Imagine if every first date came with a vision of your future together in full high definition. Imagine if, in your first weeks of romance, you were shown how your new partner would treat you months, even years, down the line. The truth is we’re almost always given precisely such an image, and it comes through the way they speak about their ex-partners. I’ve never found a more flawless way to get a detailed view of the future.
In relationships, I’m the Houdini of excuse making. Tie me up under water with red flags and I’ll escape using excuses alone. I’ll see your warning sign and raise you five million kinds of denial, but the way you talk about your exes is too reliable an indication of how you’ll treat me for even me to rationalise away.
D adored his exes. He was still friends with every last one of them, and for five years, he treated me like a princess. H spoke well of his ex-partners. He owned his mistakes, and that’s precisely what he did in our relationship. He gave me many years of happiness, but he was as much of a commitment-phobic with me as he had been with his exes. Only a few months ago, he pulled precisely the same stunt with a new woman as he had with me, making a commitment and then sprinting away faster than it took to buy the ring.

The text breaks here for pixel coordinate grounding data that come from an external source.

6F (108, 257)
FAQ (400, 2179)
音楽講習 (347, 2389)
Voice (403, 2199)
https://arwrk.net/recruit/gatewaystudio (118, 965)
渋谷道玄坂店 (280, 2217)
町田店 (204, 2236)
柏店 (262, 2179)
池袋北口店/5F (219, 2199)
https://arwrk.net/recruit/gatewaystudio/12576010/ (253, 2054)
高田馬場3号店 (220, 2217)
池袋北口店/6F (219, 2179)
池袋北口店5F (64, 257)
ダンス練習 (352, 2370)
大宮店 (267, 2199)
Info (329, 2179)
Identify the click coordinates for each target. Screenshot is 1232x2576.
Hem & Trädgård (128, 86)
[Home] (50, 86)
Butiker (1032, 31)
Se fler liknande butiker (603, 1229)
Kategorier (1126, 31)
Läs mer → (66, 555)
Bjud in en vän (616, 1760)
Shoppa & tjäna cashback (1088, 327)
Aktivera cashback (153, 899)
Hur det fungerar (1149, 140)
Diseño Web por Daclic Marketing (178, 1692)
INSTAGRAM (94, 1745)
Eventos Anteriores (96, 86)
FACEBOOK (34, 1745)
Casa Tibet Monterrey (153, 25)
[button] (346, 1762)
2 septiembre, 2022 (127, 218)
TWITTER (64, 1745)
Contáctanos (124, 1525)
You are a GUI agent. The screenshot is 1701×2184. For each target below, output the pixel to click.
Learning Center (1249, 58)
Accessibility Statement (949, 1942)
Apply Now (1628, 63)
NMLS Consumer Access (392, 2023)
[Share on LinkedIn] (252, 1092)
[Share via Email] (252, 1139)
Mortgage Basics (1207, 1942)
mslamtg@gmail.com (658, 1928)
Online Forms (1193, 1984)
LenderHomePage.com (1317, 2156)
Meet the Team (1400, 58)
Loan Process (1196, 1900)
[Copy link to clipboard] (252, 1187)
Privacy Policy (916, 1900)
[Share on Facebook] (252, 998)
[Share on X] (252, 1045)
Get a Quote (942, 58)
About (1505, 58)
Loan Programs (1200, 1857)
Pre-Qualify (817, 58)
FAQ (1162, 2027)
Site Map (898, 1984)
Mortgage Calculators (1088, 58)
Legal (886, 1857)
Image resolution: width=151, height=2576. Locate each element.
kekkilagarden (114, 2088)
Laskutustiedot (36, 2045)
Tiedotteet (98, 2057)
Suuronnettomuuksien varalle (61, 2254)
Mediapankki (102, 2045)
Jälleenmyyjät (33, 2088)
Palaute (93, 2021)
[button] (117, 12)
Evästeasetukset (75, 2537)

Then there was N. He set off enough sirens to wake the dead. Every ex he had was “crazy”, and he was still furious with most of them. He found it impossible to tell me which mistakes he’d made in his relationships. Nobody is that perfect or that persecuted.
All N’s partners had had psychological meltdowns, so it wasn’t surprising when I started melting down, too. His manipulation, lies, and outrage were crazymaking, and crazy is what they made me. I became the kind of woman I’d never been before: hypervigilant, insecure, angry, and desperate. I literally felt as though I’d lost my sanity.
I’d seen the red flags early on, but even I was stunned at how closely I began to resemble the partners he’d described to me in such detail.
When it came down to trying to figure out if I should own and fix my part in the wreck or leave him, he’d gaslighted me for so long and so badly that it was impossible to see reality. It was all a haze of lies, but he’d never stopped raging on about his exes. That was the piece of clarity I needed to get away from him. My past relationships had been happy ones, and his had been disastrous, so the common denominator in our problems was him. It was enough to help me get out before he destroyed me utterly.
There’s an old cliché that goes ‘when someone shows you who they are, believe them’. I did, and it probably saved me years of hell.